This monthly blog will discuss all the components of quality clinical documentation with a comprehensive approach to cover all areas of the healthcare industry.
The Hospital Value-Based Purchasing (HVBP) Program has heightened hospital awareness of quality outcomes. Under this program, payments made under the Inpatient Prospective Payment System (IPPS) are based on the quality of care that was provided. Quality of care is recognized through the clinical documentation that supports accurate ICD code assignment. Thus, many clinical documentation improvement (CDI) programs are now evolving to support quality initiatives. Some of the drivers impacting quality outcomes within the inpatient setting are severity of illness (SOI), risk of mortality (ROM), hospital acquired conditions (HACs), patient safety indicators (PSIs), and core measures.

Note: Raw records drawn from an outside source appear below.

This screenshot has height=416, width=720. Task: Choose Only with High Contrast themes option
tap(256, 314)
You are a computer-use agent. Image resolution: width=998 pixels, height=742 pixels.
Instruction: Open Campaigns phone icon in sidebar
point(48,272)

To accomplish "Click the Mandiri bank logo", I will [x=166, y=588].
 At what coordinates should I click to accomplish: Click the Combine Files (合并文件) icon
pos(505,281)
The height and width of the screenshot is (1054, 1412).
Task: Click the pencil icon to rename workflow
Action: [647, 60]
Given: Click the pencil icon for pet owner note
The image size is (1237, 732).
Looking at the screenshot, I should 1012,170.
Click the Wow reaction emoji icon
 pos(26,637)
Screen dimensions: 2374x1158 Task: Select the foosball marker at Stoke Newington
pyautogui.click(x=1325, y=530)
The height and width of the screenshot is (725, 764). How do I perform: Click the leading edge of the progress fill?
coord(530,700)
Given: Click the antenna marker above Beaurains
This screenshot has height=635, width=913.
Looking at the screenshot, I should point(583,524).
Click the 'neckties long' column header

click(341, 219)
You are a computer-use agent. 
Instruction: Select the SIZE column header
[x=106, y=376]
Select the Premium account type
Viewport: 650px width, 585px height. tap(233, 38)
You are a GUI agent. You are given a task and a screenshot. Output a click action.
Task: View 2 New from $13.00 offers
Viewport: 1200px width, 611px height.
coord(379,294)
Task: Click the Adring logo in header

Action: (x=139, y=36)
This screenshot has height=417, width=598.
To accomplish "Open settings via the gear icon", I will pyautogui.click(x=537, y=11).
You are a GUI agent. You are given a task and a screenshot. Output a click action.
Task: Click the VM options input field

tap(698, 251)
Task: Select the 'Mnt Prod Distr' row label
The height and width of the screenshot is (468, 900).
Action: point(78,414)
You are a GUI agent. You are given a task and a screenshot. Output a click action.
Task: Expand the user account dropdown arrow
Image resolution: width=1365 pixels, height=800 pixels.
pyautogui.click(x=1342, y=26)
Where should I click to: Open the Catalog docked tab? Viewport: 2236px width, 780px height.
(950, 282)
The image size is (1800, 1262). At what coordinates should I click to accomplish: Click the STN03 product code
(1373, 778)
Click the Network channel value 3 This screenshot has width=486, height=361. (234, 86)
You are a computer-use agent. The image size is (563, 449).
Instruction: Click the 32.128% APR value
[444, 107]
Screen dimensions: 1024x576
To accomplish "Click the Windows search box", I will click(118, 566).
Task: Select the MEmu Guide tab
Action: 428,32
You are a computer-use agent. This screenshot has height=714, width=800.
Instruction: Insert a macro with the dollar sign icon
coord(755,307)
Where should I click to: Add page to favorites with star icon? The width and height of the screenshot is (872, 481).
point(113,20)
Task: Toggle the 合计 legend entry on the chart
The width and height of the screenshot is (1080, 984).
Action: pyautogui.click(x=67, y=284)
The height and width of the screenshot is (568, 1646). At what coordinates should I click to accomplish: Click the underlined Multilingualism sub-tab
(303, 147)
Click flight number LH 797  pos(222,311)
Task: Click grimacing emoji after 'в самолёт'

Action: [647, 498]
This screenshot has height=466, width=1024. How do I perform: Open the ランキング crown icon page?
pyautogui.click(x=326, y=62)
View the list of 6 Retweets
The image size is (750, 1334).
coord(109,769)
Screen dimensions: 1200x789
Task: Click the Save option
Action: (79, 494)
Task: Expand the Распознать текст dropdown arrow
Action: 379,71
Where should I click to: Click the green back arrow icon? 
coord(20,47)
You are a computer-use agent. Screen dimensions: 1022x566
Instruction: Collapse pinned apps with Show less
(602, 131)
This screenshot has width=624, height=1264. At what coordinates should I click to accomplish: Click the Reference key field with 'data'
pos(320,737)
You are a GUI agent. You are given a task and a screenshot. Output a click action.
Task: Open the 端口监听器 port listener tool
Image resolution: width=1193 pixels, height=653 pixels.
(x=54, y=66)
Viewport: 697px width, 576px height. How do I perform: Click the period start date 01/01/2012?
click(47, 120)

- SOI and ROM are measured by a score that is determined using an algorithm calculation of the diagnoses and procedures that are coded. The score is divided into a subclassification of one of the following: 1 Minor, 2 Moderate, 3 Major, and 4 Extreme. This SOI score represents how sick the patient is and ROM represents the risk of death. It is important to assure diagnoses are documented to the highest level of specificity to achieve the appropriate SOI and ROM score.
- HACs are preventable conditions that occur during a hospitalization. There are currently 14 categories of HACs. The Centers for Medicare and Medicaid Services (CMS) updates the list as they deem appropriate. It is crucial that the documentation identifies if diagnoses are present on admission or developed after admission. You can learn more about HACs at the CMS website link listed here, https://www.cms.gov/Medicare/Medicare-Fee-for-Service-Payment/HospitalAcqCond/Hospital-Acquired_Conditions.html.
- Patient safety indicators (PSIs): PSIs are a set of indicators that identify hospital complications following procedures, childbirth, and surgeries. PSI 90 (Patient Safety and Adverse Events Composite) is a composite score of component indicators. PSI 90 will be changing from eight to 10 composite indicators. It is important to identify present on admission (POA) status and assure the correct principal diagnosis has been applied. You can learn more about the PSIs at the AHRQ website: http://qualityindicators.ahrq.gov/Modules/psi_resources.aspx.
- Core Measures: The Joint Commission works with CMS to align common measures that can be found within the Specification Manual for National Hospital Inpatient Quality Measures. Core measures are recognized standards of patient care. It is important that clinical documentation represent all the diagnoses and care provided to identify if these standards have been met. You can learn more about core measures at https://www.jointcommission.org/core_measure_sets.aspx.
For CDI programs that are making the transition to review and track quality impact, it is important to remember the scope of work that can be done with current productivity expectations. If this is added to the review process then productivity may need to be adjusted. It will take time to identity the quality risks and determine if the risk is identified accurately, coded incorrectly, or if the documentation reflects the correct outcome. Since this is a process that requires education on the quality initiatives, it may be worth looking into a new staff position that can just focus on quality impact.
Have any of you started to incorporate quality initiatives into the health record reviews? How did you go about incorporating this into the review process?